A figura do Jagua-ru é
intrínseca à história da cidade gaúcha, está presente até mesmo no brasão do
município. Recolhendo informações com os moradores, também verifiquei que
aprendem sobre a lenda já nas escolas. Essa criatura quimérica e terrível é
descrita com o tamanho de um cervo, corpo de lobo-marinho – ou cauda de peixe,
em algumas raras versões –, cabeça e patas dianteiras de onça, e coberta por
uma pelagem espessa.
De acordo com a Mitologia
Guarani, o Jagua-ru ficava à espreita entre as barrancas, aguardando por suas
presas. No mais ínfimo sinal para agir, começava a escavar com suas garras
violentas, provocando desmoronamentos próximos às margens dos rios. Fazia isso
de forma ardilosa, para derrubar suas vítimas na água, avançando freneticamente
até elas com sua bocarra repleta de dentes. Curiosamente a fera não devorava
sua caça por completo, arrastava o corpo humano ou animal para fora da água, e apenas
extraia o pulmão para deleitar-se, arremessando o restante de volta para o rio.
A lenda do Jagua-ru
também percorre por outros rios e países sul-americanos. Justamente por conta
de sua origem nas terras dos guaranis, que hoje são demarcadas por fronteiras.

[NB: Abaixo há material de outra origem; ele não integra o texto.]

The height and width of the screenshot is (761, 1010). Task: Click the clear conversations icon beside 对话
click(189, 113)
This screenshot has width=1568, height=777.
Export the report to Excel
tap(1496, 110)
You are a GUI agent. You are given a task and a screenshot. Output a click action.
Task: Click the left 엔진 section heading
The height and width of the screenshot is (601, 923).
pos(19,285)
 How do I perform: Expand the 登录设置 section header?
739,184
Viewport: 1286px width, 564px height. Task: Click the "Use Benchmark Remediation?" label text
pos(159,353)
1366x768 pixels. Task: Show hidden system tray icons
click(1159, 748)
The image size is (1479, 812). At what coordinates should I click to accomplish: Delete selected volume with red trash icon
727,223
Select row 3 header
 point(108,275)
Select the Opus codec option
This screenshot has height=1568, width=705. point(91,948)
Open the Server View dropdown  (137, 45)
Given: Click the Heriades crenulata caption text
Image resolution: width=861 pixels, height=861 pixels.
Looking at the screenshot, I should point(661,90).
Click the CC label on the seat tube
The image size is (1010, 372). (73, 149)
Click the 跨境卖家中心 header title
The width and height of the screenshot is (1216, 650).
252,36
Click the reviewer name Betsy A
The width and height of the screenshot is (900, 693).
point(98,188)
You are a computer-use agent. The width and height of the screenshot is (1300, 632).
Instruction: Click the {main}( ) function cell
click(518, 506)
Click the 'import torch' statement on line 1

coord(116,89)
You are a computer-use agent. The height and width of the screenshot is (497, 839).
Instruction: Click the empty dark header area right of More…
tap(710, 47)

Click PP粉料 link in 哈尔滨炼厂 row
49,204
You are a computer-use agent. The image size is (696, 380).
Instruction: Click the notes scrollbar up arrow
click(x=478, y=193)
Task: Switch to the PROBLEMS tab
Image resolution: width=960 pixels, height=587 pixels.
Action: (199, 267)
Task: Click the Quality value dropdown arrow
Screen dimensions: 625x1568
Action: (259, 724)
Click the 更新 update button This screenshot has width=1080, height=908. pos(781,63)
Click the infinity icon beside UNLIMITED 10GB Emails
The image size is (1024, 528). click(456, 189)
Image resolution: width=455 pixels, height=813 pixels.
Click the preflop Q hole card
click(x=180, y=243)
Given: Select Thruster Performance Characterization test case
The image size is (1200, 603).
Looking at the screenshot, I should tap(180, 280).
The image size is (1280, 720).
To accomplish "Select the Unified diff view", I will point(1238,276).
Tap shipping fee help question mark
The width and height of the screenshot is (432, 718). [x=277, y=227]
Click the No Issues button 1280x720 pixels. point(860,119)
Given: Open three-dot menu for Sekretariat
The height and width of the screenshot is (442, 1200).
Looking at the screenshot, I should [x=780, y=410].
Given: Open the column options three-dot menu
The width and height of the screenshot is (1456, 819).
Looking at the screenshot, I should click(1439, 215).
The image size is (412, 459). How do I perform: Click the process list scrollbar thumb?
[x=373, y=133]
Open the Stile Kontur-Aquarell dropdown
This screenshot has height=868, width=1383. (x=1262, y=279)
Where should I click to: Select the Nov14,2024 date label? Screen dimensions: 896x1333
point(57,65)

O monstro está presente nos folclores de Argentina, Paraguai e Uruguai, onde é
chamado de Yagua-rón, ou Yaguarón; apresentando o mesmo histórico de
destruições nas ribanceiras e apetite por pulmões. Mas, por essas áreas, sua
descrição física traz variações: é narrado como um grotesco lagarto com cabeça
de cachorro.
Ainda sobre o bestiário
de nossos países vizinhos. O antropólogo Adolfo Colombres, em sua obra “Seres
Sobrenaturales de La Cultura Popular Argentina” (1984), também fala sobre uma
criatura chamada Teyú-Yaguá, ou Teju-Jagua, presente unicamente na região missionária argentina e no Paraguai; que, dentre algumas descrições, poderia variar de um monstro com
características aquáticas, até um enorme lagarto com sete cabeças de cachorro. Esta
versão, com as sete cabeças, é bastante popular no Paraguai, pois foi inserida
na narrativa dos filhos de Tau e Kerana, difundida pelo poeta Narciso R. Colmán
em sua obra “Nuestros Antepasados”, publicada em 1937. Assim, podemos considerar
o Teyú-Yaguá também como uma diferente representação do Yagua-rón, ou um outro
ser, mas com uma provável mesma origem lendária.
Voltando ao Brasil. Há
tempos que o Jagua-ru não aparece por aqui. Talvez ainda esteja pelas barrancas
de Jaguarão, porém, agindo silenciosamente. Resistindo às investidas e
armadilhas que não podem conter seu ímpeto ancestral.